R&B Legends Set for Upland Performance

R&B Hall of Famers Headline ‘Legends’ Concert at Upland’s Highlander Auditorium

Fresh from their August induction into the Rhythm and Blues Hall of Fame, R&B legends Mary Wilson of the Supremes and Eddie Holman will be among the great musicians who will fill the star-studded “Legends of R&B and Doo Wop” concert lineup at Highlander Auditorium in Upland on Saturday, Dec. 10.

Wilson, Holman, The Original Tymes and Harold Winley and The Clovers will all take to the Highlander Auditorium stage for a blockbuster trip down memory lane. Presented by

Affordable Music Productions, Legends of R&B and Doo Wop tickets may be purchased at www.affordablemusicproductions.com or by calling 1-888-718-4253.

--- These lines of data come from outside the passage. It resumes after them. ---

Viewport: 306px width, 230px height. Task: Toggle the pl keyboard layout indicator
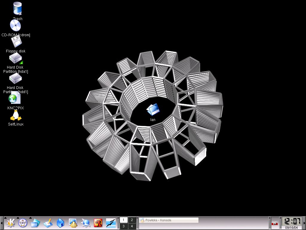[x=274, y=223]
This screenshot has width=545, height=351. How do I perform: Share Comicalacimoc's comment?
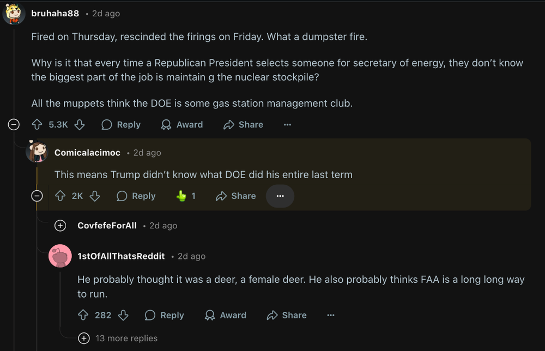click(235, 196)
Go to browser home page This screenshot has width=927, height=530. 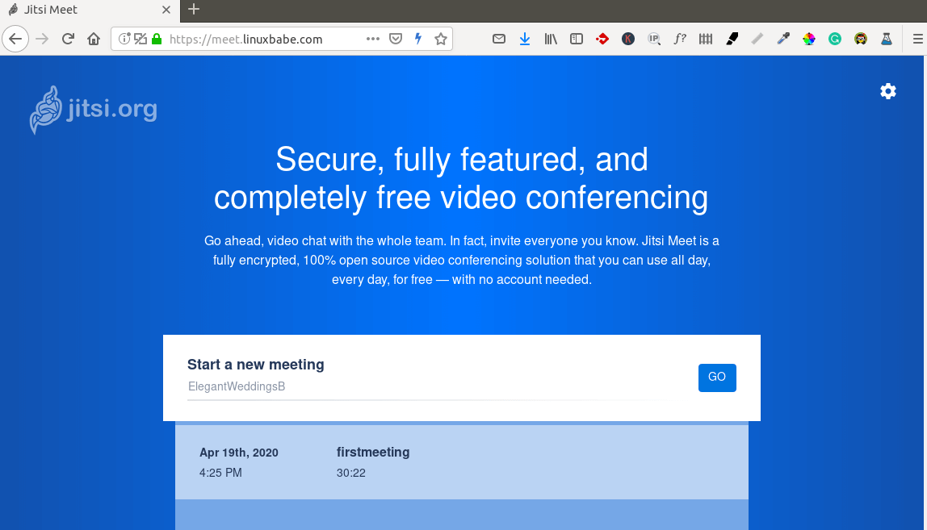click(94, 39)
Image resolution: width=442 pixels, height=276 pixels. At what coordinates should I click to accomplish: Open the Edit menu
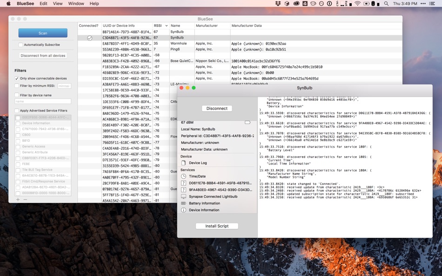[43, 4]
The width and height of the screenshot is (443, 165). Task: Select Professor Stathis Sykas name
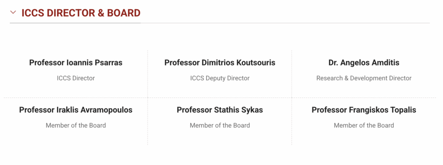click(x=220, y=110)
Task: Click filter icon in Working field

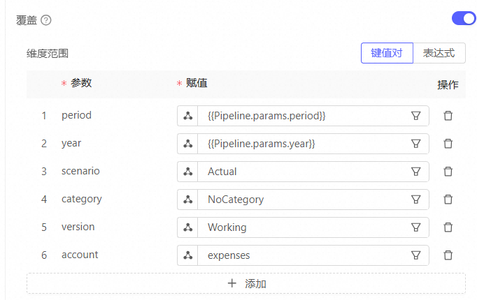Action: pos(415,227)
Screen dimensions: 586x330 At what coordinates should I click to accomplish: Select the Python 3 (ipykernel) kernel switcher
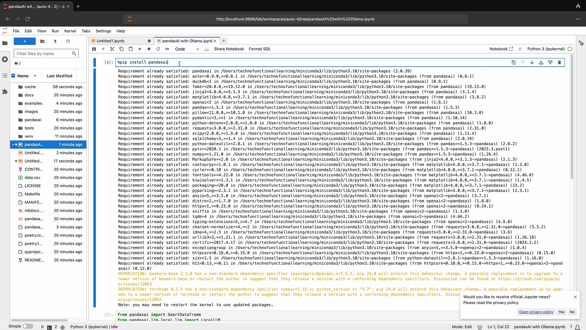tap(546, 49)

Mary Wilson’s musical story began in the 1950s as a Detroit teen, when she and elementary school friend Florence Ballard made a pledge to remember each other if they ever joined a singing group. Years later that happened as members of The Primettes, a quartet that also included Wilson’s neighbor Diana Ross. The renamed group became a trio and changed its name to The Supremes, setting the stage for one of the most successful singing groups in recording history. “Where Did Our Love Go” reached No. 1 on the U.S. pop charts in 1964, followed by five consecutive No. 1 hits: “Baby Love,” “Come See About Me,” “Stop In the Name of Love,” and “Back in My Arms Again.” Wilson has gone on to perform on dozens of hit records, while also enjoying a career as a best-selling author, stage and screen actress and much-requested lecturer.

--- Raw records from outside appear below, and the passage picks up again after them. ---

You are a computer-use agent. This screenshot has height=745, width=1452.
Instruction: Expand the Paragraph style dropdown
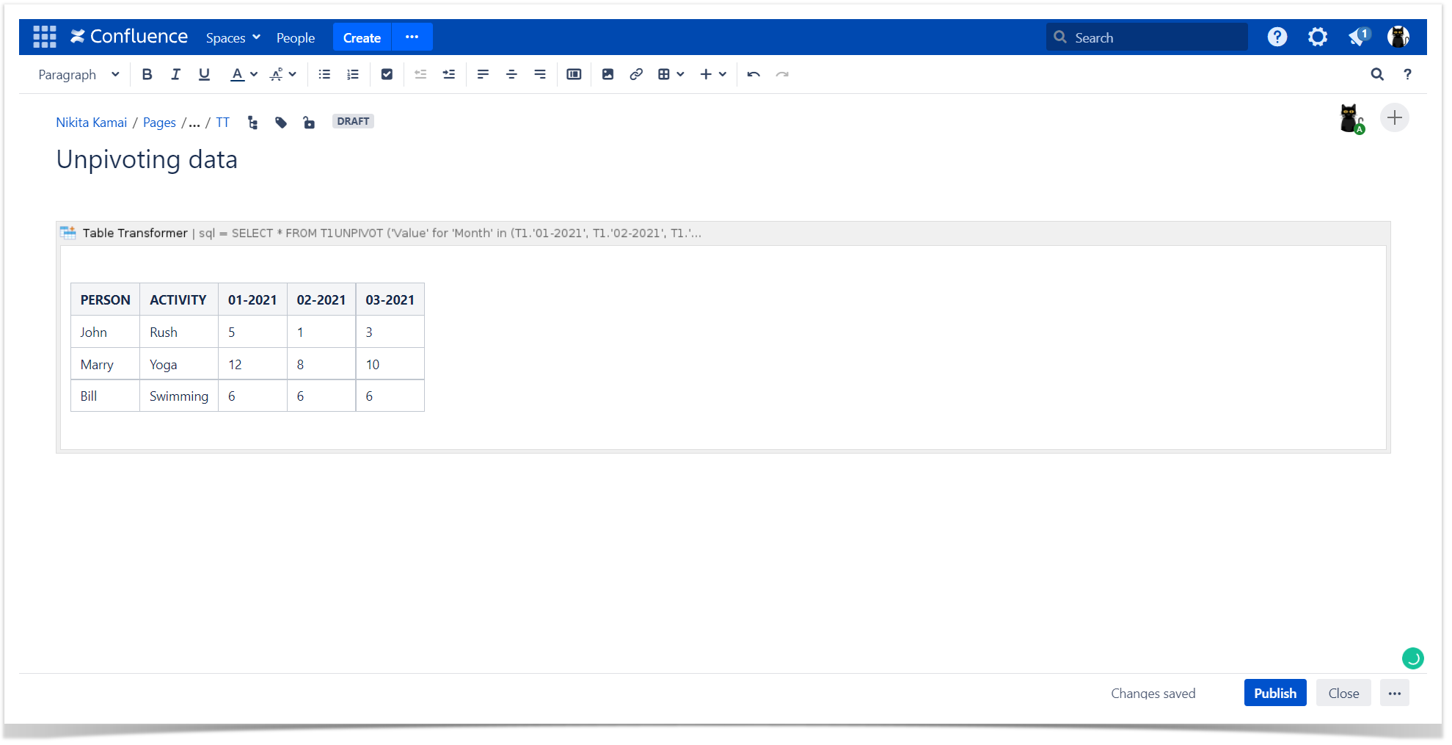click(79, 74)
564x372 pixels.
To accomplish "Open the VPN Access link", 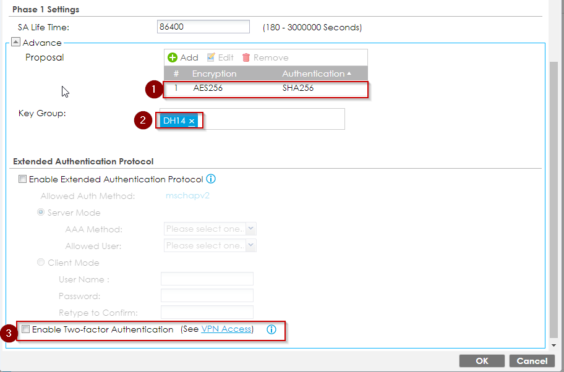I will [x=226, y=329].
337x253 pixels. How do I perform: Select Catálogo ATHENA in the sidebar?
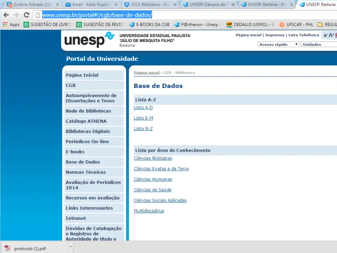pyautogui.click(x=86, y=121)
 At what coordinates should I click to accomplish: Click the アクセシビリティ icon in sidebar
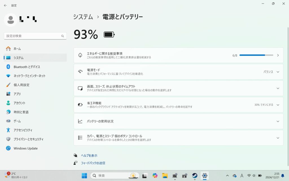(x=8, y=130)
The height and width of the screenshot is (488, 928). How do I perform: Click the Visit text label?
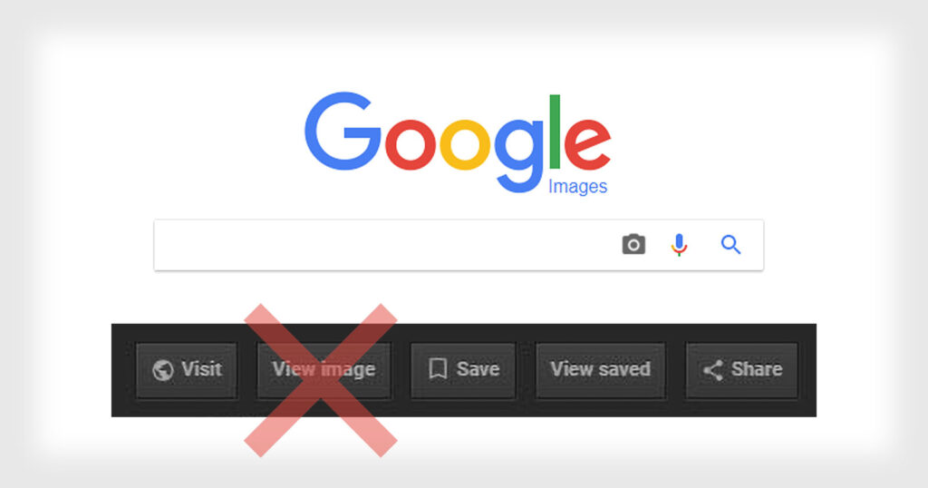click(x=202, y=369)
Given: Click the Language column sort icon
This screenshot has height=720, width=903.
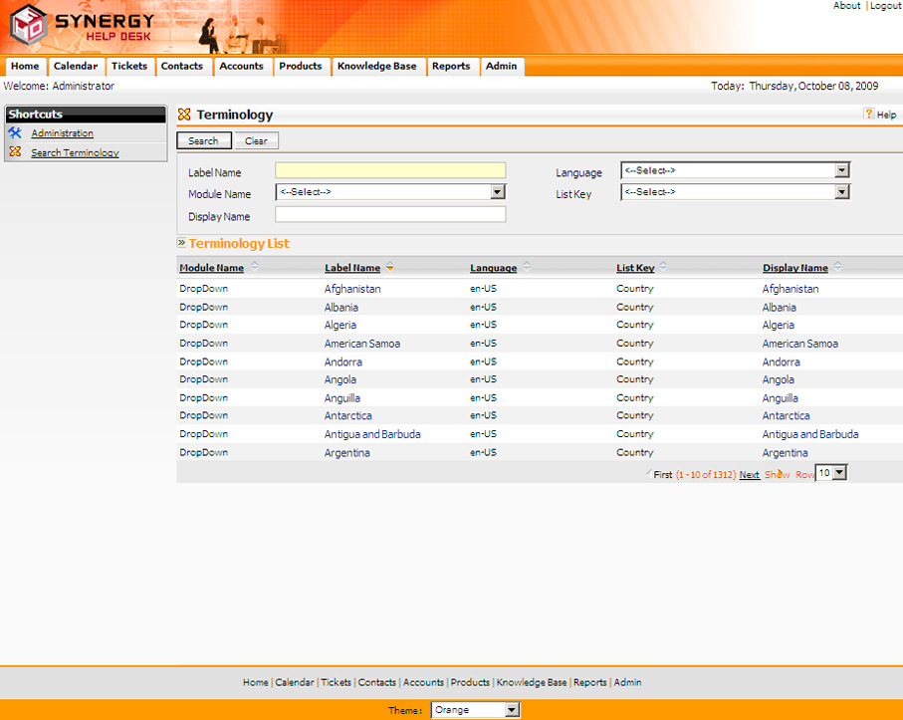Looking at the screenshot, I should point(527,267).
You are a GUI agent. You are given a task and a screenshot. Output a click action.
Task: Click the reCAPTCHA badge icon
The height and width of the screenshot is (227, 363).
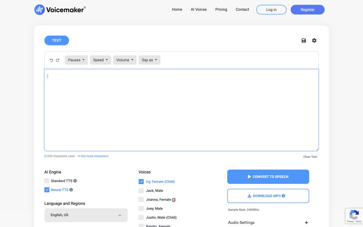[354, 215]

Vocalist extraordinaire Eddie Holman is among the most listened-to artists in the field of popular and classic R&B music. His falsetto voice is on the love song “Hey There Lonely Girl” is one of the most unforgettable musical moments of the 1970s. Holman’s venture into show business began as a child and eventually blossomed during his teen years, leading him to Cheney State University, where he released the first of a caravan of hit songs. “This Can’t Be True, Girl” signaled the beginning of his prolific love ballads, followed by “Don’t Stop Now,” “This Can’t Be True” and “Since I Don’t Have You.”


With a combination of vocal group styling with jump blues, gospel and swing, The Clovers were one of the earliest and most important R&B singing groups of the 1950s. Between 1950 and 1959, The Clovers had more hits than any other singing group, including three No. 1 hits on the R&B charts, four No. 2 hits and 11 other top 10 hits. “Love Potion No. 9” was the group’s biggest hit; its first No. 1 song was “Don’t You Know I Love You.” Their list of hits includes “Lovey Dovey,” “Blue Velvet,” “Devil or Angel” and “Love, Love, Love.”

The Tymes’ recording of “So Much In Love,” a No. 1 Billboard hit in 1963, is considered by many to be one of the greatest pop ballads of all time. Their other most requested chart toppers include “Wonderful Wonderful,” “Somewhere,” and “Trustmaker.” Today known as “The Original Tymes,” the group was inducted into the Vocal Group Hall of Fame in 2005.

Tickets are $49, $59, $69, $79 and $89. There are no service fees and parking is free. Highlander Auditorium is located at 850 N. San Antonio Avenue (at Foothill Boulevard) in Upland.